Novembre 2002 – Numero 80

Alla base della Commedia c’è la vicenda del mutamento di un uomo in carne e ossa e dunque ben vivo, che si svolge nel corso della sua traversata del regno dei morti, fino all’istante in cui giunge al cospetto immediato di Cristo. Ma il senso di tutta la Commedia, questo non lo si dovrebbe mai lasciar passare quasi inosservato, è che Dante in vita, attraverso un misterioso itinerario, arriva alla presenza di Dio nella persona di Cristo. E’ vero però che in questo attraversamento spaziale la mente di Dante si trasforma. La sua metànoia è esattamente l’effetto dell’esperienza del suo passare attraverso il triplice dominio dei morti. Perciò il suo viaggio nell’oltretomba presuppone i precedenti mitologico-letterari dei percorsi iniziatici negli Inferi.

 

E’ dunque bene ricordare che Dante fa poesia all’interno della poesia antica. Questo non può essere inteso, perciò, come un semplice problema di fonti. La poesia rigenera e trasforma la (passata) poesia, riattualizzandone l’avvenimento. E’ perciò come un incastro di citazioni. L’espressione avvenimento, da me usata, vuole indicare anche il senso drammatico. Infatti è giusto sostenere che la Commedia dovrebbe essere letta come un testo drammatico, non lirico. L’equivoco (romantico) di una lettura prevalentemente lirica, e perciò anche selettiva, ha fatto molti danni, disabituando i lettori alla comprensione del movimento interno del poema. Inoltre, così facendo, si è depotenziato il valore della parodia, che porta in un presente atemporale la poesia di ogni tempo, facendo contemporanei i testi millenari in una originale giustapposizione. Si faccia attenzione. Il carattere drammatico della Commedia è avvalorato dalla continua, dominante tecnica del dialogo, che rappresenta la vera spina dorsale del poema.

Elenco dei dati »

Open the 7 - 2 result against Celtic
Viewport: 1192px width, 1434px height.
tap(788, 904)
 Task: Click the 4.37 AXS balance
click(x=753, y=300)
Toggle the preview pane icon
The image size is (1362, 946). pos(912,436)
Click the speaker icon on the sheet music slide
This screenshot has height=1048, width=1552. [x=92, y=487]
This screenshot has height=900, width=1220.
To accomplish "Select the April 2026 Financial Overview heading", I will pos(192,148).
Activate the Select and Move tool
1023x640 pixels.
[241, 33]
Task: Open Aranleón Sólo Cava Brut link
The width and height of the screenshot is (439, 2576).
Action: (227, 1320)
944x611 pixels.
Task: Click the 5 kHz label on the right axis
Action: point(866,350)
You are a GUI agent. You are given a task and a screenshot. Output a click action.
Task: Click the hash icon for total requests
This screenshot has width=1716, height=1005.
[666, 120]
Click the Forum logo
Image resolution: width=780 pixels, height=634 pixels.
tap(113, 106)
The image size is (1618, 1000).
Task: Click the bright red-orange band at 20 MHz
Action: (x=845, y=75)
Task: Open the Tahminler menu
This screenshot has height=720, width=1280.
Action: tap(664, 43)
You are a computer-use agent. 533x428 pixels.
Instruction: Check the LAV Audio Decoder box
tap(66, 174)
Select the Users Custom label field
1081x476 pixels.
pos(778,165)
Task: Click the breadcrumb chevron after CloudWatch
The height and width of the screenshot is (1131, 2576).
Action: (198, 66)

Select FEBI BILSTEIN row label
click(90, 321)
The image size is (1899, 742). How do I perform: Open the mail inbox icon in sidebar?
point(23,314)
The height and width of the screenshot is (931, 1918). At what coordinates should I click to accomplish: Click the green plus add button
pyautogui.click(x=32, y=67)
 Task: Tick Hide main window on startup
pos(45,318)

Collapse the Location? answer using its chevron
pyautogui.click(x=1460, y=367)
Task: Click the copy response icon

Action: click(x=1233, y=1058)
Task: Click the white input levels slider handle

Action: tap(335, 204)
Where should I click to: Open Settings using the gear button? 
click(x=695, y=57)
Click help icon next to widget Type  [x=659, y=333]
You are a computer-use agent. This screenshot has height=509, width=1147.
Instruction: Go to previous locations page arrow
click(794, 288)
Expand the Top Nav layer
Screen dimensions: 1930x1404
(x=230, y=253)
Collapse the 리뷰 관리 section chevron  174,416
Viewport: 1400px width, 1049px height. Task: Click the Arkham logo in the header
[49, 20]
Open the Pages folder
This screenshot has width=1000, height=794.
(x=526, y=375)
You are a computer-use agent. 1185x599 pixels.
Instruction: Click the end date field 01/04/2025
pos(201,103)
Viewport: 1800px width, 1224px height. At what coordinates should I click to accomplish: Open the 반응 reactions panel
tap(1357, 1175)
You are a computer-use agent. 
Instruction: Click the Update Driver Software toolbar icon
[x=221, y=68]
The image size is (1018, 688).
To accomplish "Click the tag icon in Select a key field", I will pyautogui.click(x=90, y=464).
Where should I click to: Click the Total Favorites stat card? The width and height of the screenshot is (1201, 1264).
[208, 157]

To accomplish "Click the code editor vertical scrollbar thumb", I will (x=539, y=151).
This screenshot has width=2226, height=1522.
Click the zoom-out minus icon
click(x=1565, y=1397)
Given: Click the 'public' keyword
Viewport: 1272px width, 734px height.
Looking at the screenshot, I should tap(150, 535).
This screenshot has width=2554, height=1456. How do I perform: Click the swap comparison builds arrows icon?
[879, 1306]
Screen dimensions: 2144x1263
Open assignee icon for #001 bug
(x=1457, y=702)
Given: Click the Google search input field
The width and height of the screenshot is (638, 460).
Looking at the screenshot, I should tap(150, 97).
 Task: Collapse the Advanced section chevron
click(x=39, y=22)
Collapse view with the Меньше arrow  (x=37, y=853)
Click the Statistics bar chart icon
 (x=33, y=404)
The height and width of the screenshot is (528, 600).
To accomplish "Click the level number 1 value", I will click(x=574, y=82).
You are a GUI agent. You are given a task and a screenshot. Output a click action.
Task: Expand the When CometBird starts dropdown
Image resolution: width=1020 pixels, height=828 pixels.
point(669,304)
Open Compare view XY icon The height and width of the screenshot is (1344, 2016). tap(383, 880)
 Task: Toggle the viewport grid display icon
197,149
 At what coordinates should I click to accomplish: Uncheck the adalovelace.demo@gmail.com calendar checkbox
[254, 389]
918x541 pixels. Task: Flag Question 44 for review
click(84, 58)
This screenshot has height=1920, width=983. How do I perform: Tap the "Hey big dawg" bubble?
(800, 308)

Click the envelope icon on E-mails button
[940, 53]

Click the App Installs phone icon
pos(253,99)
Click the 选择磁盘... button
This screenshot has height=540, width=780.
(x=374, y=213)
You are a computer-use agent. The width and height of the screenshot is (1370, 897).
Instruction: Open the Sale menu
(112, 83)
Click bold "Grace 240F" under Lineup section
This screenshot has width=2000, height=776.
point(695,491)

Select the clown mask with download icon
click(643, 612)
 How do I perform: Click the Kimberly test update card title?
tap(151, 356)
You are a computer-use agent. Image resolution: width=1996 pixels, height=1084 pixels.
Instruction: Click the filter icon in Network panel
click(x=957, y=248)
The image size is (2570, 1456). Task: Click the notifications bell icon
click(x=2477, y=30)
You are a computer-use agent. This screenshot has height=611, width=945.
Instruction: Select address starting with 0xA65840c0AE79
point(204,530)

COSA SI CHIEDE »
1. Nel brano proposto, quale tecnica viene indicata come la vera spina dorsale della Commedia?
2. Trascrivi dall'elenco dei dati le righe che vanno da quella contenente "Select FEBI BILSTEIN row label" fino a quella contenente "point(23,314)", incluse entrambe.
Il brano e l'elenco dei dati costituiscono due materiali distinti e indipendenti.

SOLUZIONI SVOLTE »
1. La continua, dominante tecnica del dialogo.

2.
Select FEBI BILSTEIN row label
click(90, 321)
The image size is (1899, 742). How do I perform: Open the mail inbox icon in sidebar?
point(23,314)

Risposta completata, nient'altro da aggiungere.